** Start Task inputs **
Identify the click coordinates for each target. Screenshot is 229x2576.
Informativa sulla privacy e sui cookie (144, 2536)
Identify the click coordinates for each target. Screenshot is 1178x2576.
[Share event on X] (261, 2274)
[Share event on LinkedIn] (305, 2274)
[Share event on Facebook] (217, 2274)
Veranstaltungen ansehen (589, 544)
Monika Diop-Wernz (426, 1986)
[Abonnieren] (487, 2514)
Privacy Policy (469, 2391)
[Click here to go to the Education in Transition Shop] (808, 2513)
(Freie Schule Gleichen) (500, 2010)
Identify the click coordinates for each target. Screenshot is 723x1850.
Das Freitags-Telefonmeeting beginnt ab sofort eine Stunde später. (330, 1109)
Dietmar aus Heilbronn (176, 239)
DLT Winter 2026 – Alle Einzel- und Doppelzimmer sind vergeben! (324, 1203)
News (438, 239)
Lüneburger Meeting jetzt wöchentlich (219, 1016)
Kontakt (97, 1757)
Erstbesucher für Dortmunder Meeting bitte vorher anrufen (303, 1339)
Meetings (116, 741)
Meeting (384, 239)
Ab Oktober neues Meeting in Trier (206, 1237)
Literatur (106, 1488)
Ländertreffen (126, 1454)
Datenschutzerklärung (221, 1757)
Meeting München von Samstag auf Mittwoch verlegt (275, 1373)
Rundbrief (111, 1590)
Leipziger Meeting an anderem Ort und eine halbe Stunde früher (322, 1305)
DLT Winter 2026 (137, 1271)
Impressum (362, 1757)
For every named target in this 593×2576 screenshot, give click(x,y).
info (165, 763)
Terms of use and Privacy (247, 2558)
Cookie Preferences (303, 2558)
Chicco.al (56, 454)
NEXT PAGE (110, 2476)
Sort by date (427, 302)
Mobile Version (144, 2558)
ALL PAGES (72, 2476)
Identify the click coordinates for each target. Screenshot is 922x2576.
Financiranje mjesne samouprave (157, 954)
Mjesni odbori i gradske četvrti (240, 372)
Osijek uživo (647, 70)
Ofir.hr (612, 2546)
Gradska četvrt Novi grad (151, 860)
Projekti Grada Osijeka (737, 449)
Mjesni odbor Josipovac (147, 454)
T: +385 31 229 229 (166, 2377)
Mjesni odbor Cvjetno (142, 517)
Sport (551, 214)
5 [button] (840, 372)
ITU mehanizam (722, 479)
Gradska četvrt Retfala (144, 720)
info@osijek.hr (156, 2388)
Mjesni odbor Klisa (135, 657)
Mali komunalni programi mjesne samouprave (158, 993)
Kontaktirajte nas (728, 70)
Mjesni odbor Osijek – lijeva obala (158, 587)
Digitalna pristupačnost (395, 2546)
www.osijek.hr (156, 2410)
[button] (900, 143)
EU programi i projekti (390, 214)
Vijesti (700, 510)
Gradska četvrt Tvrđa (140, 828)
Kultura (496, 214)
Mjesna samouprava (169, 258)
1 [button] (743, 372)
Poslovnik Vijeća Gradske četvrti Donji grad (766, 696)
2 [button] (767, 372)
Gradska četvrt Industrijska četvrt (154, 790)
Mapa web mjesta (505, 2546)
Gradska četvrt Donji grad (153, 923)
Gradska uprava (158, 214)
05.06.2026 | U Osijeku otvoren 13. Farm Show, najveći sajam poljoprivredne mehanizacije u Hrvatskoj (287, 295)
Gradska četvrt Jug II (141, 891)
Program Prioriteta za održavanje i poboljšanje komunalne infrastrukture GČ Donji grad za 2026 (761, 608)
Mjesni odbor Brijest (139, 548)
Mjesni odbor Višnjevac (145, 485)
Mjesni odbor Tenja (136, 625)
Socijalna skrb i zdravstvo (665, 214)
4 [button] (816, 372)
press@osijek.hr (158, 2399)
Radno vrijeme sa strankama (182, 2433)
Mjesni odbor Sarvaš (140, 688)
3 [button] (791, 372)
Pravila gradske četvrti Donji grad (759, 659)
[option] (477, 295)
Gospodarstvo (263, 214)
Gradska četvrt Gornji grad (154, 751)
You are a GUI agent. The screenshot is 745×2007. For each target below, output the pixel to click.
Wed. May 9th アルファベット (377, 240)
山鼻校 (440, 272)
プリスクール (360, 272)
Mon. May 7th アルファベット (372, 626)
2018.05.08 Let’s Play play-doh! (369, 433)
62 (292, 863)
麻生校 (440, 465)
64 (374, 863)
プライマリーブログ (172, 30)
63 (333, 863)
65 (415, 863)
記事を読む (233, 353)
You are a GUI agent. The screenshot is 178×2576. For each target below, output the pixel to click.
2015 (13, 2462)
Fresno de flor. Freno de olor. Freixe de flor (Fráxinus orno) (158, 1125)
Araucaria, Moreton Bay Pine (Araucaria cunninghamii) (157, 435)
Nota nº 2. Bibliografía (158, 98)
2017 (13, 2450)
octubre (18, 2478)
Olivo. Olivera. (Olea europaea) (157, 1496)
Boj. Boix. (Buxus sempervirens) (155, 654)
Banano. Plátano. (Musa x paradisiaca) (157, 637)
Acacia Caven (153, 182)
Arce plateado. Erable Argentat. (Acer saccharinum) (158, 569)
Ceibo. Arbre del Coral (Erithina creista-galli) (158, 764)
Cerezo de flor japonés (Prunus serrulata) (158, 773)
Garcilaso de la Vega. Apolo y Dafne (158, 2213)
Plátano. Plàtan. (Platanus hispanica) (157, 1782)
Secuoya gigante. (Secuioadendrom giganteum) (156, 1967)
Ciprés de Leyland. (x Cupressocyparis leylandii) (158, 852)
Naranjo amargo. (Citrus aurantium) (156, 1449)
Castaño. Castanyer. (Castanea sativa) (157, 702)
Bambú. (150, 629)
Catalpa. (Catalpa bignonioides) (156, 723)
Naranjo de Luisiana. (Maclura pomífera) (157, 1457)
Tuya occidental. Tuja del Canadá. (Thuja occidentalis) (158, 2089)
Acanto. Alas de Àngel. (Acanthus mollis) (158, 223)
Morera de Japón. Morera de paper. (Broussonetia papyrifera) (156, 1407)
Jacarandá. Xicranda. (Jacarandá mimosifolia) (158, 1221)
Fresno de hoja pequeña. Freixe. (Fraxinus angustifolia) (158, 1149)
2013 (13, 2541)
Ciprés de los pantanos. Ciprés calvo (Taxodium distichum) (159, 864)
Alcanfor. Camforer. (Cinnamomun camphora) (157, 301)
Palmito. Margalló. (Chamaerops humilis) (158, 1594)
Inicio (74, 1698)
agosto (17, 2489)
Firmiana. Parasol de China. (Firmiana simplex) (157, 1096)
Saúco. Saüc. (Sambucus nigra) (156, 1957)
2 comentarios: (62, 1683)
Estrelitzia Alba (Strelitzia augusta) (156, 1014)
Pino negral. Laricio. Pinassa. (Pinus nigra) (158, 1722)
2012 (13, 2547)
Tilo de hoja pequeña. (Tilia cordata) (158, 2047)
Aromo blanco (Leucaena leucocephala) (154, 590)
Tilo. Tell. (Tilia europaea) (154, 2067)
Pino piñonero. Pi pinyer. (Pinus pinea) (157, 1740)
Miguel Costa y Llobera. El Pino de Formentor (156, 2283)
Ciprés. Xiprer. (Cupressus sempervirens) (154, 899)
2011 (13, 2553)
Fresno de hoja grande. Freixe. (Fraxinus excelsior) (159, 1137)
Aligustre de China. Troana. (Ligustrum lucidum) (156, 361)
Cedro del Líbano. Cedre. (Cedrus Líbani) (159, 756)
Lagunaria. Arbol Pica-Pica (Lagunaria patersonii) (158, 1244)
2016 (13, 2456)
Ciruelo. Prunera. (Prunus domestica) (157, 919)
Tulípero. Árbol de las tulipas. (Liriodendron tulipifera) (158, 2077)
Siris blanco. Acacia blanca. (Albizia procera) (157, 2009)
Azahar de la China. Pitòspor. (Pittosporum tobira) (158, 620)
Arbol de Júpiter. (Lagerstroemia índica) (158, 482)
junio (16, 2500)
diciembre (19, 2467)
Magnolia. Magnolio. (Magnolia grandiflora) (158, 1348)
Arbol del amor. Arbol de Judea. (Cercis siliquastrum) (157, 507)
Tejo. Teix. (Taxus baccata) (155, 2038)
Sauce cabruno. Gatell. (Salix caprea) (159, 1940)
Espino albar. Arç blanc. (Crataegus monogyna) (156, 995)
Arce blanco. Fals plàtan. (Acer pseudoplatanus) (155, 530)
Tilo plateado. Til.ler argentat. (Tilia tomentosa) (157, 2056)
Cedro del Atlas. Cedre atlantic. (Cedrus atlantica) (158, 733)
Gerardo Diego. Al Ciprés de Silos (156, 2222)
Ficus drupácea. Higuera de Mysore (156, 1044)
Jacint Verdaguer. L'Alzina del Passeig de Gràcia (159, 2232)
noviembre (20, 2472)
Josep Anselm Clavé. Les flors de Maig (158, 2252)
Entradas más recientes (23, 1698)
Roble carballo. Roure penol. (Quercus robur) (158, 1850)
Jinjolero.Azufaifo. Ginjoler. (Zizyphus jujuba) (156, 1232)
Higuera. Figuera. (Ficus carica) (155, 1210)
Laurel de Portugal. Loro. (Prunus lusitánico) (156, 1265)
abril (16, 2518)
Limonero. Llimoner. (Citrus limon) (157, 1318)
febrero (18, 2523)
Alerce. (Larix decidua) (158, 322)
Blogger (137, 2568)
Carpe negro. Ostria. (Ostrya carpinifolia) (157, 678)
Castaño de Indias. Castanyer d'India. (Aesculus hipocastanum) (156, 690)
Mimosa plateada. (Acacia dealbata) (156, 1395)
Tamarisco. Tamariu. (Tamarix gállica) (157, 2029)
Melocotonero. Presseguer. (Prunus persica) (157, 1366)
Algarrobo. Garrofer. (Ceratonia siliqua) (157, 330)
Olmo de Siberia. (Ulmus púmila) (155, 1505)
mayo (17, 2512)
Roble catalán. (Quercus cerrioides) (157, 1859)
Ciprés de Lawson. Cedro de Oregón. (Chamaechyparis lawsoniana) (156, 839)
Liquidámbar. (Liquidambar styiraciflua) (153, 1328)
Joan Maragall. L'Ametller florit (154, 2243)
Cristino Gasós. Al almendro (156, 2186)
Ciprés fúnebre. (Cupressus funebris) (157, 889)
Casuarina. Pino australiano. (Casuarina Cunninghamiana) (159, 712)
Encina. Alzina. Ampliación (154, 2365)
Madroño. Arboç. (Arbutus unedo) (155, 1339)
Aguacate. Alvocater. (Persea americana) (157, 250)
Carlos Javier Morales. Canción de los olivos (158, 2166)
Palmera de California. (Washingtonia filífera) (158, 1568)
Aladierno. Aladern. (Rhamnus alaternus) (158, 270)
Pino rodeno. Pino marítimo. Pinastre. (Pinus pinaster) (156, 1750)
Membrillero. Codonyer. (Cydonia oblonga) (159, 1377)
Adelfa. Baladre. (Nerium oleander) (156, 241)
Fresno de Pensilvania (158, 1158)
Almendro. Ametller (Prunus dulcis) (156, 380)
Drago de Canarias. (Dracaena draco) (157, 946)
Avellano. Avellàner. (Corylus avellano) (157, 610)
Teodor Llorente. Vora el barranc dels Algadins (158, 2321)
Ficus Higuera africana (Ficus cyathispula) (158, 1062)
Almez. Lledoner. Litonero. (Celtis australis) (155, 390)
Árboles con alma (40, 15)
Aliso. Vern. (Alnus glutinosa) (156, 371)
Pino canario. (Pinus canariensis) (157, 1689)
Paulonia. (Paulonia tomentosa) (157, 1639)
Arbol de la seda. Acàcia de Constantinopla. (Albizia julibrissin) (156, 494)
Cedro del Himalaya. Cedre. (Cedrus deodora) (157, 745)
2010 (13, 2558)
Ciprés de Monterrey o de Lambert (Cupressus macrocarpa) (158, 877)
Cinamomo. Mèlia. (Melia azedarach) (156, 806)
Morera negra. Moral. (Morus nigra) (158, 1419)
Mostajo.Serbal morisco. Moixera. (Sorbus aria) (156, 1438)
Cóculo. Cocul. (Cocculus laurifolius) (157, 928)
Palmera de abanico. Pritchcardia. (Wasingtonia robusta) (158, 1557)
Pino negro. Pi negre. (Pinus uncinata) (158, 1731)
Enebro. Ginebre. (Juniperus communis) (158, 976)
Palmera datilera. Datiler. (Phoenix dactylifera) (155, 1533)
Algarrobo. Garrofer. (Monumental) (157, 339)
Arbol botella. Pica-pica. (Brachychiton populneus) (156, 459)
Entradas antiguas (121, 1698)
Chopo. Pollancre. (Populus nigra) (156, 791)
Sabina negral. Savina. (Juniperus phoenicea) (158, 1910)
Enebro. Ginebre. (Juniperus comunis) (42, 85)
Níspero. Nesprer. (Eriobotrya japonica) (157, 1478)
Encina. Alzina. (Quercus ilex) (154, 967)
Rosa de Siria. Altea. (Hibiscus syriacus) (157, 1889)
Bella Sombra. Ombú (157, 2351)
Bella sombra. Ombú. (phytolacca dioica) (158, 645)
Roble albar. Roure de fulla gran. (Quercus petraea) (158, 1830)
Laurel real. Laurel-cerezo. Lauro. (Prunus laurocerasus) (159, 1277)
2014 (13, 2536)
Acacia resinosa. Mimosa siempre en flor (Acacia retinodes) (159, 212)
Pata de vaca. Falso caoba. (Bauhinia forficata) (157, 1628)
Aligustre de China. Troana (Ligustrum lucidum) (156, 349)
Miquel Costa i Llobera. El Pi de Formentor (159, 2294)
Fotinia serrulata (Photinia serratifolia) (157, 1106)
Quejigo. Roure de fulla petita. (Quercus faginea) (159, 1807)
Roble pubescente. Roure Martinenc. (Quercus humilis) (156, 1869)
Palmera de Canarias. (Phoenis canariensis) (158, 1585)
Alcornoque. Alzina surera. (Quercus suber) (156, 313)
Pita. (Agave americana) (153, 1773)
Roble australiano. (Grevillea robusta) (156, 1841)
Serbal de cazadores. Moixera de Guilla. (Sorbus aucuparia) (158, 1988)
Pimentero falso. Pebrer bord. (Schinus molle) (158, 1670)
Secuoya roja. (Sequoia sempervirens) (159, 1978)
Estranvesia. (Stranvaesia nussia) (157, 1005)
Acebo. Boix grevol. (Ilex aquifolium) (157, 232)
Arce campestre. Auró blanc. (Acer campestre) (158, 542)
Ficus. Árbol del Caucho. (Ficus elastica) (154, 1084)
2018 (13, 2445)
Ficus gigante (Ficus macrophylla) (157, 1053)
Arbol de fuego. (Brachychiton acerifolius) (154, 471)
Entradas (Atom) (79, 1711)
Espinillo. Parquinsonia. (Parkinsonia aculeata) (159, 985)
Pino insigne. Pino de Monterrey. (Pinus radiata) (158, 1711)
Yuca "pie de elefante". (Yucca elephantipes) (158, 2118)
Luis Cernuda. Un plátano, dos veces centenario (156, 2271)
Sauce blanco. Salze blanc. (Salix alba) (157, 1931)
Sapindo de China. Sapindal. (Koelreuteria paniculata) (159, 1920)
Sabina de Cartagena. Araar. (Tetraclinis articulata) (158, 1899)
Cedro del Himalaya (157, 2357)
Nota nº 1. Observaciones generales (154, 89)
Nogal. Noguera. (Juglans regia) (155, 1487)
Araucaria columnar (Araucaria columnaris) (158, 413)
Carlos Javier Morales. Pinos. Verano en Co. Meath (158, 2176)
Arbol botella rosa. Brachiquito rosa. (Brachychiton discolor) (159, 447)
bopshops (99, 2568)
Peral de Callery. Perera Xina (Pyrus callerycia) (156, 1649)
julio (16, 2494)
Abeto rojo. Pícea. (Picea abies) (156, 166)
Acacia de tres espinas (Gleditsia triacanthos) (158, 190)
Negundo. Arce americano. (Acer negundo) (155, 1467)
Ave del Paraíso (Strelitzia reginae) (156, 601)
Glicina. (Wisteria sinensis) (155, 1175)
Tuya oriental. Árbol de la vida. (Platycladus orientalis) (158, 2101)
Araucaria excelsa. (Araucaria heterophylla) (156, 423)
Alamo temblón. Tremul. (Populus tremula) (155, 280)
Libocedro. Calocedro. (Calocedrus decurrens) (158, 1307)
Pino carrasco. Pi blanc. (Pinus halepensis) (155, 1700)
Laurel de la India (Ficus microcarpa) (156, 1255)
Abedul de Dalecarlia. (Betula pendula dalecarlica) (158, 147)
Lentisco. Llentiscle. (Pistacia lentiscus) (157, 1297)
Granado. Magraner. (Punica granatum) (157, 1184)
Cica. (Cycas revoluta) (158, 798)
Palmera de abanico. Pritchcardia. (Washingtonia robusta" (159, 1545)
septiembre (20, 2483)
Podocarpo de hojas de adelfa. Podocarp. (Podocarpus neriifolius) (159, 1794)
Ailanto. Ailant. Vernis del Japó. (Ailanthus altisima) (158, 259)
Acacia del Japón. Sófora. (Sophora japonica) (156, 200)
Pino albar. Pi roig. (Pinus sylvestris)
** End Task inputs **
**Task statement:** Copy the material above, without any change, from the line with "Garcilaso de la" through the line with "Magnolia. Magnolio. (Magnolia", including both of those lines.

**Solution to this exercise:**
Garcilaso de la Vega. Apolo y Dafne (158, 2213)
Plátano. Plàtan. (Platanus hispanica) (157, 1782)
Secuoya gigante. (Secuioadendrom giganteum) (156, 1967)
Ciprés de Leyland. (x Cupressocyparis leylandii) (158, 852)
Naranjo amargo. (Citrus aurantium) (156, 1449)
Castaño. Castanyer. (Castanea sativa) (157, 702)
Bambú. (150, 629)
Catalpa. (Catalpa bignonioides) (156, 723)
Naranjo de Luisiana. (Maclura pomífera) (157, 1457)
Tuya occidental. Tuja del Canadá. (Thuja occidentalis) (158, 2089)
Acanto. Alas de Àngel. (Acanthus mollis) (158, 223)
Morera de Japón. Morera de paper. (Broussonetia papyrifera) (156, 1407)
Jacarandá. Xicranda. (Jacarandá mimosifolia) (158, 1221)
Fresno de hoja pequeña. Freixe. (Fraxinus angustifolia) (158, 1149)
2013 (13, 2541)
Ciprés de los pantanos. Ciprés calvo (Taxodium distichum) (159, 864)
Alcanfor. Camforer. (Cinnamomun camphora) (157, 301)
Palmito. Margalló. (Chamaerops humilis) (158, 1594)
Inicio (74, 1698)
agosto (17, 2489)
Firmiana. Parasol de China. (Firmiana simplex) (157, 1096)
Saúco. Saüc. (Sambucus nigra) (156, 1957)
2 comentarios: (62, 1683)
Estrelitzia Alba (Strelitzia augusta) (156, 1014)
Pino negral. Laricio. Pinassa. (Pinus nigra) (158, 1722)
2012 (13, 2547)
Tilo de hoja pequeña. (Tilia cordata) (158, 2047)
Aromo blanco (Leucaena leucocephala) (154, 590)
Tilo. Tell. (Tilia europaea) (154, 2067)
Pino piñonero. Pi pinyer. (Pinus pinea) (157, 1740)
Miguel Costa y Llobera. El Pino de Formentor (156, 2283)
Ciprés. Xiprer. (Cupressus sempervirens) (154, 899)
2011 (13, 2553)
Fresno de hoja grande. Freixe. (Fraxinus excelsior) (159, 1137)
Aligustre de China. Troana. (Ligustrum lucidum) (156, 361)
Cedro del Líbano. Cedre. (Cedrus Líbani) (159, 756)
Lagunaria. Arbol Pica-Pica (Lagunaria patersonii) (158, 1244)
2016 (13, 2456)
Ciruelo. Prunera. (Prunus domestica) (157, 919)
Tulípero. Árbol de las tulipas. (Liriodendron tulipifera) (158, 2077)
Siris blanco. Acacia blanca. (Albizia procera) (157, 2009)
Azahar de la China. Pitòspor. (Pittosporum tobira) (158, 620)
Arbol de Júpiter. (Lagerstroemia índica) (158, 482)
junio (16, 2500)
diciembre (19, 2467)
Magnolia. Magnolio. (Magnolia grandiflora) (158, 1348)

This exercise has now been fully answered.